Durante una clase de un MBA, el profesor planteó a los alumnos la situación de una empresa que proveía insumos de cuero para carruajes y personas de las empresas de correo de la Nueva York del año 1900. El problema a resolver era qué hacer frente a la aparición de un nuevo tipo de carruaje que no utilizaba caballos: el automóvil.
Ciertamente, la situación no tiene una resolución única, pero expone que, según cómo se vea quien tiene que tomar la decisión y qué mercado decida satisfacer, serán las acciones a alinear. Podría mantenerse haciendo lo mismo que hasta entonces y enfocarse en un mercado en contracción, o resignificar su rol y apostar a un mercado en crecimiento viéndose como integrante de algo mucho más grande, como un mercado de autopartes o del negocio de la comunicación.
Las disrupciones tecnológicas y la revolución del conocimiento de este tiempo dejan al ejemplo mencionado como algo pequeño en términos de impacto y velocidad.
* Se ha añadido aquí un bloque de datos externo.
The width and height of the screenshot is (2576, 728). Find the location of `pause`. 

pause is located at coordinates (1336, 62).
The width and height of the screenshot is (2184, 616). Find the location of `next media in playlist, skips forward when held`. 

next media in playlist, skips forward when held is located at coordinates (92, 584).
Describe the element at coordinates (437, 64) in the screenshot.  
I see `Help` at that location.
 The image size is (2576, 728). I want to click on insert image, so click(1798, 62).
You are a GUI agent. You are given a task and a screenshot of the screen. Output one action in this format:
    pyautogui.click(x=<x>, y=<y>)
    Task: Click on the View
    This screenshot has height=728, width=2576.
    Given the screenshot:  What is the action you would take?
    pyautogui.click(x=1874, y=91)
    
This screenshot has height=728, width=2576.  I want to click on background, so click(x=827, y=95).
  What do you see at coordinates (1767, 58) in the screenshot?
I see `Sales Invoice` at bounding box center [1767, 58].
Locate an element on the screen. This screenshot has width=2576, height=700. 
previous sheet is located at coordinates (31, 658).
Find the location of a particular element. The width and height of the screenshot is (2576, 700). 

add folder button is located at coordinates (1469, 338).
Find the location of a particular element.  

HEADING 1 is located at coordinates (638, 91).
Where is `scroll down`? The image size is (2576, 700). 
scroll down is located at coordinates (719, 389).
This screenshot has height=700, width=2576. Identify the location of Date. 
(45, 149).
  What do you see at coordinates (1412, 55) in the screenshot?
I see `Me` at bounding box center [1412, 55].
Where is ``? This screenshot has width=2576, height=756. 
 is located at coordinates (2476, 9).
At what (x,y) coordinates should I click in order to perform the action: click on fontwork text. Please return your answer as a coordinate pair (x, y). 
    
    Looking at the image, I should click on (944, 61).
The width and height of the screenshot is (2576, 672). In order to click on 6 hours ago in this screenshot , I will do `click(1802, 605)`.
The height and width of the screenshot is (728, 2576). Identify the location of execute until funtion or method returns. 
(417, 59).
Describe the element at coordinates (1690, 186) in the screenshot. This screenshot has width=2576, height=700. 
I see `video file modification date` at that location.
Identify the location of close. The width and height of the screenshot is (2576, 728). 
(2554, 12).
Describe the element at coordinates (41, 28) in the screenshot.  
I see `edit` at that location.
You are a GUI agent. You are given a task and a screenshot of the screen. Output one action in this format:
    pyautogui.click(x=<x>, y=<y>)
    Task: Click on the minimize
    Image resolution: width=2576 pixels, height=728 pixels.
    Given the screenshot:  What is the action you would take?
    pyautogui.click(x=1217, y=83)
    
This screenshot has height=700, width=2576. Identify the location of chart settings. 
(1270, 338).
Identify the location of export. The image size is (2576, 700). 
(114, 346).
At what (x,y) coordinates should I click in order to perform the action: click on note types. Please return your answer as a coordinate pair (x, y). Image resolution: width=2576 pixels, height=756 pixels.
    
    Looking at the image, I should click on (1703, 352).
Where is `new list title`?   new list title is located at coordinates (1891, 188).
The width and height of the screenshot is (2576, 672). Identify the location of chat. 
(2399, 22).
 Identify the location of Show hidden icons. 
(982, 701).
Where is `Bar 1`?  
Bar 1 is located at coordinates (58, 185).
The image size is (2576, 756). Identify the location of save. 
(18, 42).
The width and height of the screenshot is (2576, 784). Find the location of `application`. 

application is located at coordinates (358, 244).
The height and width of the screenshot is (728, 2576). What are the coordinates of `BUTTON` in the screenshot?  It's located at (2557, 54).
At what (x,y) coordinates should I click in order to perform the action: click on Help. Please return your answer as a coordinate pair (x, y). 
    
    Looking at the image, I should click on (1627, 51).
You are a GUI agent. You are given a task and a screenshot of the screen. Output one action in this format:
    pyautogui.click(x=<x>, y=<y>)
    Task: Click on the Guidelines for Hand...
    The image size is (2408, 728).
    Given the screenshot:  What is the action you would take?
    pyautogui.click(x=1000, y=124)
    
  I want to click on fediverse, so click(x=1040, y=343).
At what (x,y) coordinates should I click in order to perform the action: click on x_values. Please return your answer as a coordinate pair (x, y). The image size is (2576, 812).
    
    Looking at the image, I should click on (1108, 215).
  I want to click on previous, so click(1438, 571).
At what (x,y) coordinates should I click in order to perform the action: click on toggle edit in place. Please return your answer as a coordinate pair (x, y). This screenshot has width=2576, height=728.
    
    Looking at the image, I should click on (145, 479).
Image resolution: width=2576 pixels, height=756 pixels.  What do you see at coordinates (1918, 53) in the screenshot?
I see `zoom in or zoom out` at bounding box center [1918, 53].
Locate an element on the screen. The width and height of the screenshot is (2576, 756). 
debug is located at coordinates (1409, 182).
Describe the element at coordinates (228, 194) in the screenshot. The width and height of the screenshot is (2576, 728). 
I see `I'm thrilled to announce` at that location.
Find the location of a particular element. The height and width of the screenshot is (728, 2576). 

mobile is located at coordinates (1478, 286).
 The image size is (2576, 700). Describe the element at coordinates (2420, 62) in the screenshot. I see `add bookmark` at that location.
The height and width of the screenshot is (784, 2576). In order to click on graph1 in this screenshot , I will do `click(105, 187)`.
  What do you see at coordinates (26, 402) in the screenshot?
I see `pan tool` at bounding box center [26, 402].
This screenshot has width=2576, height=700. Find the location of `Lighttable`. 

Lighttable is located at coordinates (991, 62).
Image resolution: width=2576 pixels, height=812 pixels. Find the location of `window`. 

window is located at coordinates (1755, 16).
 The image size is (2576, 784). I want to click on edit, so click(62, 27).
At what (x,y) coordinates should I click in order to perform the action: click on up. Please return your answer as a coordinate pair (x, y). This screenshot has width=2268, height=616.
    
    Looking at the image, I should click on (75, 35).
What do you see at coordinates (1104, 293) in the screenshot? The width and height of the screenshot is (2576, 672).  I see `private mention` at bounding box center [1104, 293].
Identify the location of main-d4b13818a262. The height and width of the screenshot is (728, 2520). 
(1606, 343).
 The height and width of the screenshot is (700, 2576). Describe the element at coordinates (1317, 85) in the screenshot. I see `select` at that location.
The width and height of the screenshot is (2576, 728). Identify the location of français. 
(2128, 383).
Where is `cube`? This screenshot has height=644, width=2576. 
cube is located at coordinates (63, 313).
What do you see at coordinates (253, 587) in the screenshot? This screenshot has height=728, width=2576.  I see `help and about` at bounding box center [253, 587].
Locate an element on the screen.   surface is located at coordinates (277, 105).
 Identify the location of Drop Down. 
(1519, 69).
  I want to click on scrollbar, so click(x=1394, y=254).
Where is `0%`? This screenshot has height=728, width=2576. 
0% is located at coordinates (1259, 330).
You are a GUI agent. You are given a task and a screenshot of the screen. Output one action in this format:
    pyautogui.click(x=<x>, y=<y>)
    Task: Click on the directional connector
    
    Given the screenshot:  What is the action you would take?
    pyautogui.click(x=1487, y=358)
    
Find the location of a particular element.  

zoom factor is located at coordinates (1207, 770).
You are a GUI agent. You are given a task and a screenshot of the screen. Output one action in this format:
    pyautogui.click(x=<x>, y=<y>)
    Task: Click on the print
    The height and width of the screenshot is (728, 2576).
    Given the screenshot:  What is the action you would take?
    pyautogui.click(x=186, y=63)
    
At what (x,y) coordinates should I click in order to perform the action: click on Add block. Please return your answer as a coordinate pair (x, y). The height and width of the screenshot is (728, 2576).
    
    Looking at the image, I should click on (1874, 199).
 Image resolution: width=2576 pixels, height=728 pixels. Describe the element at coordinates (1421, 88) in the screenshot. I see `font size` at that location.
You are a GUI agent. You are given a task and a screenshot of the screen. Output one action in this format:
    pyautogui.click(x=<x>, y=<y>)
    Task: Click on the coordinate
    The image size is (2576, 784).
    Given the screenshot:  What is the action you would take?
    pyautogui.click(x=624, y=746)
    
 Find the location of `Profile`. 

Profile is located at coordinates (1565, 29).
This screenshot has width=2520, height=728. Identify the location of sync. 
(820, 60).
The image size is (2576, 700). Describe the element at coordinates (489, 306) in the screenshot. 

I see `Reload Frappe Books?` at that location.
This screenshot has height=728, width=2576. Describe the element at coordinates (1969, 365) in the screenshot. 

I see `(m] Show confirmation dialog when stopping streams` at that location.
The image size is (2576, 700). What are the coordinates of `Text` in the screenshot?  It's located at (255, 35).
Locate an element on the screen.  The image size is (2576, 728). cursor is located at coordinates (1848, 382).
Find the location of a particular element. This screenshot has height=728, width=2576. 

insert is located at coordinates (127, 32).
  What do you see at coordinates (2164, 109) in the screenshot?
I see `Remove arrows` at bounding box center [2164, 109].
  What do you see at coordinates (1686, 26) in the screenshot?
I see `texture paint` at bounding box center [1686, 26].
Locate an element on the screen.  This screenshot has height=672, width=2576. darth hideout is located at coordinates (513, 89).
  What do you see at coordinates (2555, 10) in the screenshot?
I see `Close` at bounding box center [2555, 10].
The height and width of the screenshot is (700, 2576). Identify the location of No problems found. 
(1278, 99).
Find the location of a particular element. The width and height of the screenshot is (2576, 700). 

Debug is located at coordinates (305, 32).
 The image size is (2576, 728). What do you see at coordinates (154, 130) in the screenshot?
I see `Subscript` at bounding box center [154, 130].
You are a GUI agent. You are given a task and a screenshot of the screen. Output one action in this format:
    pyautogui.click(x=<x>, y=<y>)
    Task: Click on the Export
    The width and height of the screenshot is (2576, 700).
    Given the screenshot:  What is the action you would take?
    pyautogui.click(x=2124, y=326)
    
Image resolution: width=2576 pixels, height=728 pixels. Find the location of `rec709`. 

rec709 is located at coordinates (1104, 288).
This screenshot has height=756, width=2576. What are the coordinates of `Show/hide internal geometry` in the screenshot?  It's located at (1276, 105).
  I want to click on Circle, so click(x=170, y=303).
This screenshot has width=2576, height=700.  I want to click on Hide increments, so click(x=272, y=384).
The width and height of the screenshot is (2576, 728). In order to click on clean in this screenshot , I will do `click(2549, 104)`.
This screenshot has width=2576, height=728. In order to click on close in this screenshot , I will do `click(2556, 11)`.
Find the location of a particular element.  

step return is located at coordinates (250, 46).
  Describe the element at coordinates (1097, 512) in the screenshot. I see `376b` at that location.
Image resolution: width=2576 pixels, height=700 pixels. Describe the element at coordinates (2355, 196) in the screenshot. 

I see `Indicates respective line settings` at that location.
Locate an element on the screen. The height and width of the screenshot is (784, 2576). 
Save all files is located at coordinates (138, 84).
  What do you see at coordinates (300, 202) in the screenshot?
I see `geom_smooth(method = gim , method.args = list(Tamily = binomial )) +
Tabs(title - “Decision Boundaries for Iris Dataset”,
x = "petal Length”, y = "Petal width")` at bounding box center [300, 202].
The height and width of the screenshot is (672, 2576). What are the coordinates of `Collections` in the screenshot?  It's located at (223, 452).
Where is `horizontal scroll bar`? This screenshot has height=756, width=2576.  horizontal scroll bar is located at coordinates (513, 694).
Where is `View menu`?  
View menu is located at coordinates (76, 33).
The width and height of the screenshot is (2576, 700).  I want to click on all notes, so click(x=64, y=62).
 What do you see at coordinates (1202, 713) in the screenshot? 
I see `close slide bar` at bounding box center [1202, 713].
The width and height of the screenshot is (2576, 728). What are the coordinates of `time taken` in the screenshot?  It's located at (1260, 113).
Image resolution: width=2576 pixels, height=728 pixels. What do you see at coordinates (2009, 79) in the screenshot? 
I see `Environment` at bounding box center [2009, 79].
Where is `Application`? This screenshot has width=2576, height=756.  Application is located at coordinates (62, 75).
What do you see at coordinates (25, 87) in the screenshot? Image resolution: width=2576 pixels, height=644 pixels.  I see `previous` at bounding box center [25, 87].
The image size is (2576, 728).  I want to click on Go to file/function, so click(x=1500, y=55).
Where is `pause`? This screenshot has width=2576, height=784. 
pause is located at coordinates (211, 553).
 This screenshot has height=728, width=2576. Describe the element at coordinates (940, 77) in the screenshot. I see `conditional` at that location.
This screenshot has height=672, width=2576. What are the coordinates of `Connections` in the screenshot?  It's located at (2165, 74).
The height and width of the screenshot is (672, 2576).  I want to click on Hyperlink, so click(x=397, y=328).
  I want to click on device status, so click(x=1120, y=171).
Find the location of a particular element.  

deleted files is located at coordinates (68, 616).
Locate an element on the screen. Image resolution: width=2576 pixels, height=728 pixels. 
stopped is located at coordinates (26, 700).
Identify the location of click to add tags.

Pero la encrucijada que enfrentan las empresas del agro es la misma: ¿Cómo se ven? ¿A quién quieren satisfacer? ¿A qué mercado quieren pertenecer?
Es posible seguir definiéndose como productor agropecuario, se puede ampliar la mirada e identificarse como parte de la cadena agroindustrial, o también verse como parte de algo mucho mayor aún: la bioeconomía, que nos incluye a todos: campo, industria, academia, tecnologías y consumidores.
Desde dónde cada uno decida pararse surgirá entonces una relación diferente con los grandes problemas de la época y, según la mirada que se tenga, la demanda de alimentos, fibras y energía producidos de manera sustentable, la necesidad de absorber CO2 de la atmósfera, custodiar la biodiversidad, hasta regenerar la biósfera serán tomados como oportunidades o amenazas.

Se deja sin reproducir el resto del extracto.